DISTINCTIVE MEDICAL DEVICE FEATURES AND THEIR IMPLICATIONS FOR HEALTH POLICY: INNOVATION, SAFETY, EFFICIENCY, EQUITY, AND DATA NEEDS
Topic 1: Current state of the market for medical devices
This session will discuss the distinct characteristics of medical devices as an economic good, and the factors that affect their effective and efficient use. The session will analyze the key features of current regulatory and reimbursement environments in Europe and the USA affecting remuneration for innovation in the medical device industry, and their consequences for access to services and patient health benefits. It will also address the contribution of medical devices to recent trends in healthcare expenditures in the USA and the UK, focusing on spending for older adults, and the increasing quality of longer lifespans. The discussion will conclude with ideas about healthcare policymakers’ challenge of balancing the need to minimise health risks and contain costs while also fostering innovation in medical devices.
Topic 2: What policy instruments are conducive to meeting the needs of an aging population for medical devices and what evidence is required to inform reimbursement decisions?
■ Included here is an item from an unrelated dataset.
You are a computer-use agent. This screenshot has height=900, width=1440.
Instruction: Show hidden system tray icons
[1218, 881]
In this part of the session, discussants will assess the US and European movements toward making reimbursement decisions based on assessments of economic value, and their likely short- and long-term implications for access to medical devices—especially given the prospect of increasingly restricted budgets and aging populations. Attention will be given to the effects that policies outside the healthcare context may have on the demand for and ability to benefit from medical devices, in the light of emerging evidence from the Dartmouth Atlas and the Public Health Atlas surrounding variations in access to and the use of medical devices. The session will also address the potential implications that developments such as coverage with evidence and value-based pricing are likely to have on the research agenda, its methods, and data needed to inform resource allocation decisions.
Topic 3: What have we learned to date from economics research on medical devices?
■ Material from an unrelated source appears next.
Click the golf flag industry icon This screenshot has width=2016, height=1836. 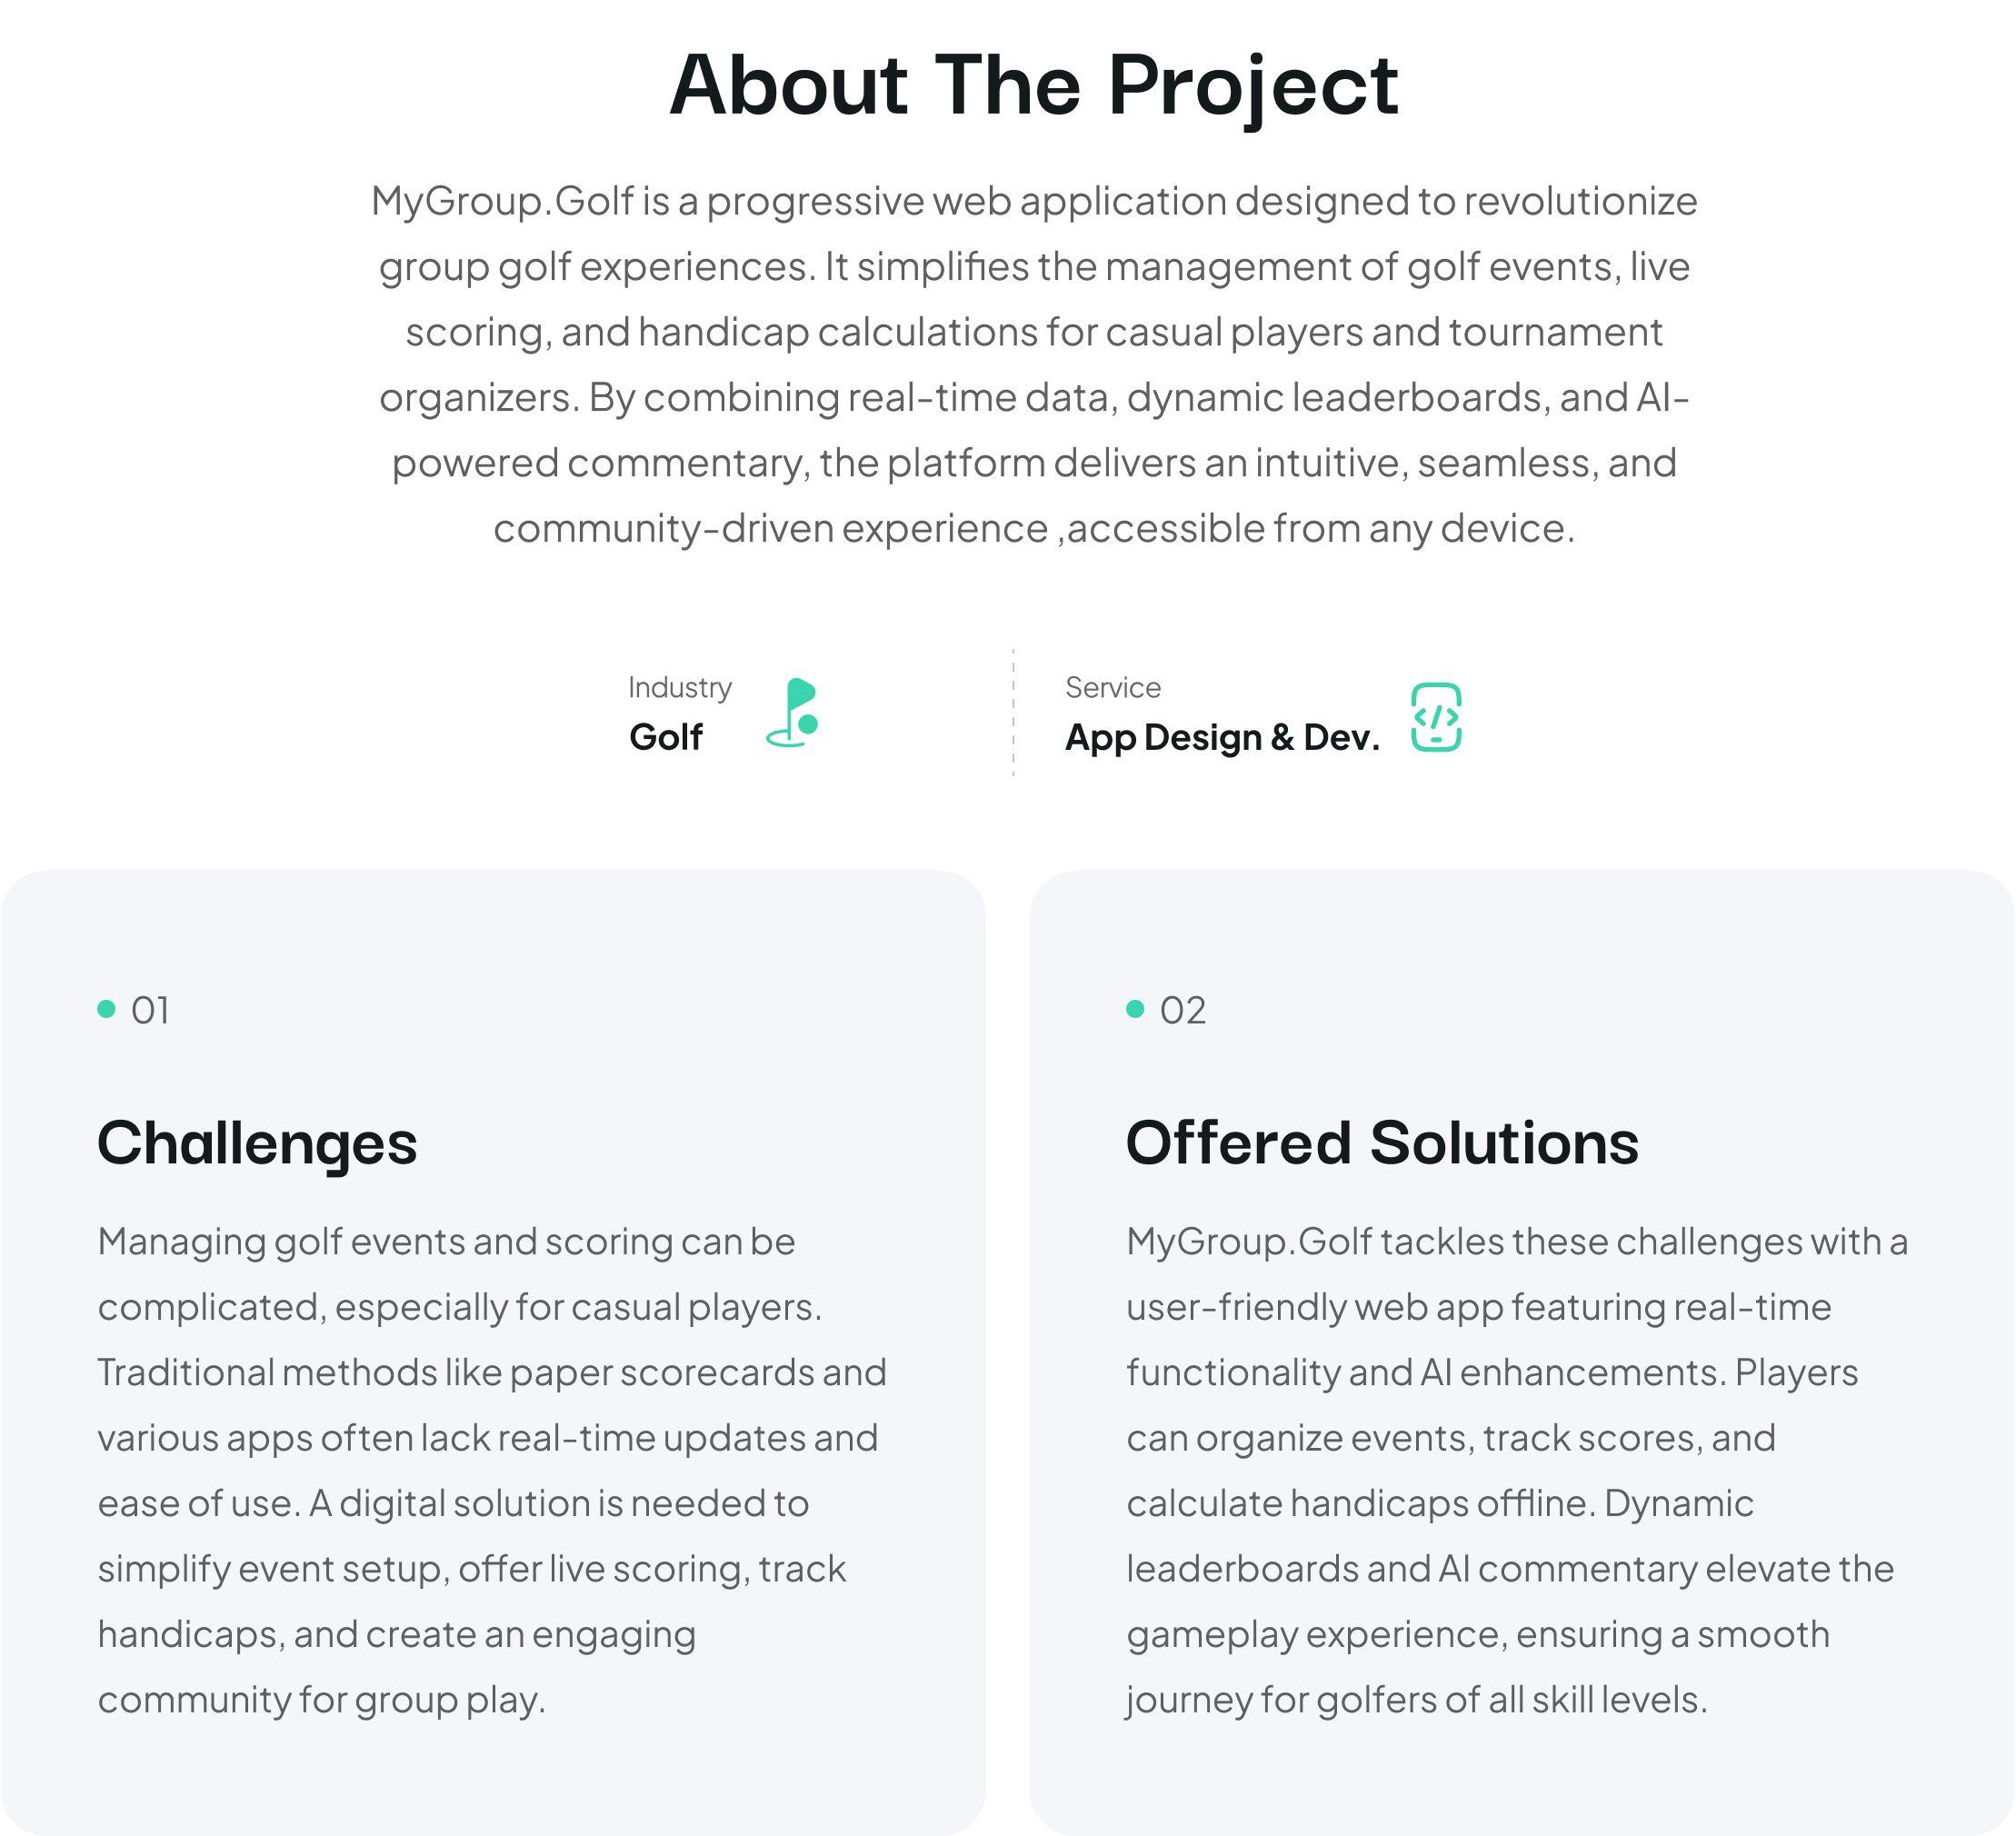coord(793,712)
The final part will be devoted to discussing the way economics has informed key policy decisions, through evidence from studies of patient and doctor attitudes to risk and ambiguity of medical device use, optimal contract designs in medical device procurement and regulation, effects of competition by product differentiation, and incentives embodied in reimbursement policies such as payment by results or quality of health outcomes. This will also include an analysis of the fundamental question of identifying counterfactual outcomes of medical devices, and the robustness of non-randomized approaches that have been used in evaluation. Finally, discussants will propose a relevant economist’s research agenda for the future, identifying current barriers to its pursuit and their possible solutions.
The session will conclude with a summary of main points from each topic.